→ **DATASET RECORDS**

◆ ◆ ◆

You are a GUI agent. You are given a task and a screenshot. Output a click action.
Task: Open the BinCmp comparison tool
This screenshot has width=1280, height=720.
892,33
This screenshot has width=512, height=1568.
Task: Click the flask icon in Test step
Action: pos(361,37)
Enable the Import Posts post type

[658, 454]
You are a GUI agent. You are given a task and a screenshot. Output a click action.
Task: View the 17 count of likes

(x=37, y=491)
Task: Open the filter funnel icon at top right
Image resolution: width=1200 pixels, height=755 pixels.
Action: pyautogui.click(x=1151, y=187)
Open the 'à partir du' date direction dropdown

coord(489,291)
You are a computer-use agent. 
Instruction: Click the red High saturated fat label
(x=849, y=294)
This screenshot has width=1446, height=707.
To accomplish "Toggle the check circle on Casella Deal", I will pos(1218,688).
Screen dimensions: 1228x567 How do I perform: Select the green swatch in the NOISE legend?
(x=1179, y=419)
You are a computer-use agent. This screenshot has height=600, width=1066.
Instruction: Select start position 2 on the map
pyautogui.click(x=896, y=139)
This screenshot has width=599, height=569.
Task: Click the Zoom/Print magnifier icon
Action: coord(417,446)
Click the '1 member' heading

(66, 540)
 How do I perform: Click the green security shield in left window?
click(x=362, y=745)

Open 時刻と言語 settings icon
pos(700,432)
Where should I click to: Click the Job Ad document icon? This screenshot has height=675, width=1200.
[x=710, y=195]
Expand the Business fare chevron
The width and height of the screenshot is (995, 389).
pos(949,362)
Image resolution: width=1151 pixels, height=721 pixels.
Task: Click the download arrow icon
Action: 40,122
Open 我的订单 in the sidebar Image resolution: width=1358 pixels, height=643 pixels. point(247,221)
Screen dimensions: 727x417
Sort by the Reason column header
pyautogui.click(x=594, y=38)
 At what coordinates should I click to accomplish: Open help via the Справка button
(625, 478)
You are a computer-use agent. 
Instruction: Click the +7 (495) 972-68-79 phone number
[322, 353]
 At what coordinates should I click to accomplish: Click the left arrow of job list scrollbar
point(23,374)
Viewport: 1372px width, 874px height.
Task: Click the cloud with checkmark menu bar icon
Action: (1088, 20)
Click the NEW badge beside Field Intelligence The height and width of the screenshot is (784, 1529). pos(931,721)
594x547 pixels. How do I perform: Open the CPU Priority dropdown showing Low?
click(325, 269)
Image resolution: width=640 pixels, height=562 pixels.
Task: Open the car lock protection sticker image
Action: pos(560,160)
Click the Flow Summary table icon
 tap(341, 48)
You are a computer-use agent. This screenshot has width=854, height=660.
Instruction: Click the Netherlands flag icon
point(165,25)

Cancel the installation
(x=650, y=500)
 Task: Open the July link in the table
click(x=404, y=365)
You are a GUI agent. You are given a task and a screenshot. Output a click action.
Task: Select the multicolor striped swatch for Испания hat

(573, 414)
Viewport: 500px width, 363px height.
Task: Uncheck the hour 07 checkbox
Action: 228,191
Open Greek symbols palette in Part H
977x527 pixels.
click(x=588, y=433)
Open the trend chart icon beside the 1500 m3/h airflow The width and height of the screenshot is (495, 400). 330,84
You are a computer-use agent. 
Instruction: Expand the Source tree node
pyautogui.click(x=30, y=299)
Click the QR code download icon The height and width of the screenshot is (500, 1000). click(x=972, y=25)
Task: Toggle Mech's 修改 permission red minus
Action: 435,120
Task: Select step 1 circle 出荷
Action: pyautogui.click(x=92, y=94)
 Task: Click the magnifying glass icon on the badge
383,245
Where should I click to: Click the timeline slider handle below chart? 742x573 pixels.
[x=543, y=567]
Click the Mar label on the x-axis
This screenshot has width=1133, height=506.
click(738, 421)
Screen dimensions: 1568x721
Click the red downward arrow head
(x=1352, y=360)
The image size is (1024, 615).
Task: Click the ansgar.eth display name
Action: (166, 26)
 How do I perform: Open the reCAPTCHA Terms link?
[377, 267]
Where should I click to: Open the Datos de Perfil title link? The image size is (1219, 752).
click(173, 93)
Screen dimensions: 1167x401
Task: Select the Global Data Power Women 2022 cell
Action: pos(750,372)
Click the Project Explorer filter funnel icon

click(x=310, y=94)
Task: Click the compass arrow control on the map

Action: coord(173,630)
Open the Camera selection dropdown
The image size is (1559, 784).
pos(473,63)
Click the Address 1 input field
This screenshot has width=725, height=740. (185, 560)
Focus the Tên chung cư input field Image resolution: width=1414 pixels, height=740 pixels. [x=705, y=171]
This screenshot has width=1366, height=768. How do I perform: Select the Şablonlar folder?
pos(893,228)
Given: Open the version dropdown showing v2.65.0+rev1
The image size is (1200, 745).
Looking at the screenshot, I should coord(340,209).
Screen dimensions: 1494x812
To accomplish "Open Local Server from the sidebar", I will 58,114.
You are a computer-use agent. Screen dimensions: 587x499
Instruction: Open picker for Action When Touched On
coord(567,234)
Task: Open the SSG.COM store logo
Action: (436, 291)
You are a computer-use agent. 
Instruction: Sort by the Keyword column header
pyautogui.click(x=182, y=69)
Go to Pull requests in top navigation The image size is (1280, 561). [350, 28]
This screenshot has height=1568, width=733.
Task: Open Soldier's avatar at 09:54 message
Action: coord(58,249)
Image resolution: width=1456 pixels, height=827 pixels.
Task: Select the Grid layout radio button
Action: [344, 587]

◆ ◆ ◆

→ **WHAT YOU NEED TO DO**
The lines above should be duplicated exactly.

→ **WRITTEN ANSWER**
You are a GUI agent. You are given a task and a screenshot. Output a click action.
Task: Open the BinCmp comparison tool
This screenshot has width=1280, height=720.
892,33
This screenshot has width=512, height=1568.
Task: Click the flask icon in Test step
Action: pos(361,37)
Enable the Import Posts post type

[658, 454]
You are a GUI agent. You are given a task and a screenshot. Output a click action.
Task: View the 17 count of likes

(x=37, y=491)
Task: Open the filter funnel icon at top right
Image resolution: width=1200 pixels, height=755 pixels.
Action: pyautogui.click(x=1151, y=187)
Open the 'à partir du' date direction dropdown

coord(489,291)
You are a computer-use agent. 
Instruction: Click the red High saturated fat label
(x=849, y=294)
This screenshot has width=1446, height=707.
To accomplish "Toggle the check circle on Casella Deal", I will pos(1218,688).
Screen dimensions: 1228x567 How do I perform: Select the green swatch in the NOISE legend?
(x=1179, y=419)
You are a computer-use agent. This screenshot has height=600, width=1066.
Instruction: Select start position 2 on the map
pyautogui.click(x=896, y=139)
This screenshot has width=599, height=569.
Task: Click the Zoom/Print magnifier icon
Action: coord(417,446)
Click the '1 member' heading

(66, 540)
 How do I perform: Click the green security shield in left window?
click(x=362, y=745)

Open 時刻と言語 settings icon
pos(700,432)
Where should I click to: Click the Job Ad document icon? This screenshot has height=675, width=1200.
[x=710, y=195]
Expand the Business fare chevron
The width and height of the screenshot is (995, 389).
pos(949,362)
Image resolution: width=1151 pixels, height=721 pixels.
Task: Click the download arrow icon
Action: 40,122
Open 我的订单 in the sidebar Image resolution: width=1358 pixels, height=643 pixels. point(247,221)
Screen dimensions: 727x417
Sort by the Reason column header
pyautogui.click(x=594, y=38)
 At what coordinates should I click to accomplish: Open help via the Справка button
(625, 478)
You are a computer-use agent. 
Instruction: Click the +7 (495) 972-68-79 phone number
[322, 353]
 At what coordinates should I click to accomplish: Click the left arrow of job list scrollbar
point(23,374)
Viewport: 1372px width, 874px height.
Task: Click the cloud with checkmark menu bar icon
Action: (1088, 20)
Click the NEW badge beside Field Intelligence The height and width of the screenshot is (784, 1529). pos(931,721)
594x547 pixels. How do I perform: Open the CPU Priority dropdown showing Low?
click(325, 269)
Image resolution: width=640 pixels, height=562 pixels.
Task: Open the car lock protection sticker image
Action: pos(560,160)
Click the Flow Summary table icon
 tap(341, 48)
You are a computer-use agent. This screenshot has width=854, height=660.
Instruction: Click the Netherlands flag icon
point(165,25)

Cancel the installation
(x=650, y=500)
 Task: Open the July link in the table
click(x=404, y=365)
You are a GUI agent. You are given a task and a screenshot. Output a click action.
Task: Select the multicolor striped swatch for Испания hat

(573, 414)
Viewport: 500px width, 363px height.
Task: Uncheck the hour 07 checkbox
Action: 228,191
Open Greek symbols palette in Part H
977x527 pixels.
click(x=588, y=433)
Open the trend chart icon beside the 1500 m3/h airflow The width and height of the screenshot is (495, 400). 330,84
You are a computer-use agent. 
Instruction: Expand the Source tree node
pyautogui.click(x=30, y=299)
Click the QR code download icon The height and width of the screenshot is (500, 1000). click(x=972, y=25)
Task: Toggle Mech's 修改 permission red minus
Action: 435,120
Task: Select step 1 circle 出荷
Action: pyautogui.click(x=92, y=94)
 Task: Click the magnifying glass icon on the badge
383,245
Where should I click to: Click the timeline slider handle below chart? 742x573 pixels.
[x=543, y=567]
Click the Mar label on the x-axis
This screenshot has width=1133, height=506.
click(738, 421)
Screen dimensions: 1568x721
Click the red downward arrow head
(x=1352, y=360)
The image size is (1024, 615).
Task: Click the ansgar.eth display name
Action: (166, 26)
 How do I perform: Open the reCAPTCHA Terms link?
[377, 267]
Where should I click to: Open the Datos de Perfil title link? The image size is (1219, 752).
click(173, 93)
Screen dimensions: 1167x401
Task: Select the Global Data Power Women 2022 cell
Action: pos(750,372)
Click the Project Explorer filter funnel icon

click(x=310, y=94)
Task: Click the compass arrow control on the map

Action: coord(173,630)
Open the Camera selection dropdown
The image size is (1559, 784).
pos(473,63)
Click the Address 1 input field
This screenshot has width=725, height=740. (185, 560)
Focus the Tên chung cư input field Image resolution: width=1414 pixels, height=740 pixels. [x=705, y=171]
This screenshot has width=1366, height=768. How do I perform: Select the Şablonlar folder?
pos(893,228)
Given: Open the version dropdown showing v2.65.0+rev1
The image size is (1200, 745).
Looking at the screenshot, I should coord(340,209).
Screen dimensions: 1494x812
To accomplish "Open Local Server from the sidebar", I will 58,114.
You are a computer-use agent. Screen dimensions: 587x499
Instruction: Open picker for Action When Touched On
coord(567,234)
Task: Open the SSG.COM store logo
Action: (436, 291)
You are a computer-use agent. 
Instruction: Sort by the Keyword column header
pyautogui.click(x=182, y=69)
Go to Pull requests in top navigation The image size is (1280, 561). [350, 28]
This screenshot has height=1568, width=733.
Task: Open Soldier's avatar at 09:54 message
Action: coord(58,249)
Image resolution: width=1456 pixels, height=827 pixels.
Task: Select the Grid layout radio button
Action: [344, 587]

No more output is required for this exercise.